What were your priorities in school? Were you focused on learning for the sake of learning, or just trying to be able to regurgitate information to get a passing grade? Were you concerned more about knowing information because it was useful in life? Or were you concerned with your GPA so you could get into the college you wanted? I know I was more concerned in passing my classes instead of learning. I wanted to get into Luther, and I knew that my GPA would influence not only the chance of getting accepted but also the chance for scholarships. I never really though about the skills and abilities I was being taught, I was just so focused on getting into Luther.
In high school everything that I did involved a grade. Participate in class, earn points. Present a PowerPoint Slideshow about a Supreme Court Justice, earn points. Take a test about certain cabinets and leadership positions in the government, earn points. We are teaching students that school is just about getting points that give us a letter grade indicating our performance. Students complete homework because their grade depends on it and they don't take the time to analyze what or how the homework impacts their life. We aren't teaching skills, we are teaching labor.
In college so much more attention is put towards how daily life is impacted by what we are learning. Take Physics for example. There are properties of individual parts of particles that act differently when viewed on a microscopic scale than when they are viewed at the total particle level. If we can understand how ideas like this can work like this then we can figure out why certain things happen in life that we didn't understand before. This discovery is learning.
Because this is drastically different from what we do in elementary, middle, and high schools, students have to change their thought process and sometimes work ethic to match what a college expects. Sure, college is harder than high school. But this difference in application of knowledge is what can make a "perfectly capable high school student" fail and drop out of college.
Another thing to consider is that grades are not standardized. To reach an A in a math class may take more rigorous work to complete daily assignments and weekly tests with enough problems answered correctly, while in a psychology class a student might just need to conduct a few surveys and state their results to receive an A. Obviously the math students are working harder but receiving the same grade as psychology students that aren't working as hard.
Hard work is another problem with grades. How do you tell if someone needs to work hard to complete an assignment. I was strong in math, so I could complete a math assignment in ten minutes and receive an A while other students would work for hours and only receive a C. Is that something that should just be accepted, or do we need to change how we evaluate learning? Do we even need to evaluate learning?
I believe teachers believe to strongly in evaluating the amount a student has learned by ways of homework and tests. Think about it. If a student is just able to take a certain amount of information and regurgitate it back on homework or a test and forget about it because the class has moved on from that, did they actually learn anything? No. They are just working hard enough to get the grade they want and be as lazy as possible. We promote this more as we increase the amount of homework and testing done in class.

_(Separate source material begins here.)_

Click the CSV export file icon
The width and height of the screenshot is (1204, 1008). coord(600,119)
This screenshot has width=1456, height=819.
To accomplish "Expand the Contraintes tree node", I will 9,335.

What we need to do is look back to the way the ancient Greeks taught. A scholar would talk about a subject, and if it was a debatable subject present different arguments for different sides, and the students would ask questions and take notes. There were no tests, no homework, just an open forum. The students learned, those students in turn taught the next generation of students, and civilization progressed forward. If it worked back then, who says that it cant work now? Cancel your homework assignments and postpone your tests indefinitely. Give interactive lectures and demonstrations, and let the students interact or create their own demo about the next subject you teach. They will be more interested and will actually learn something and remember it for years to come.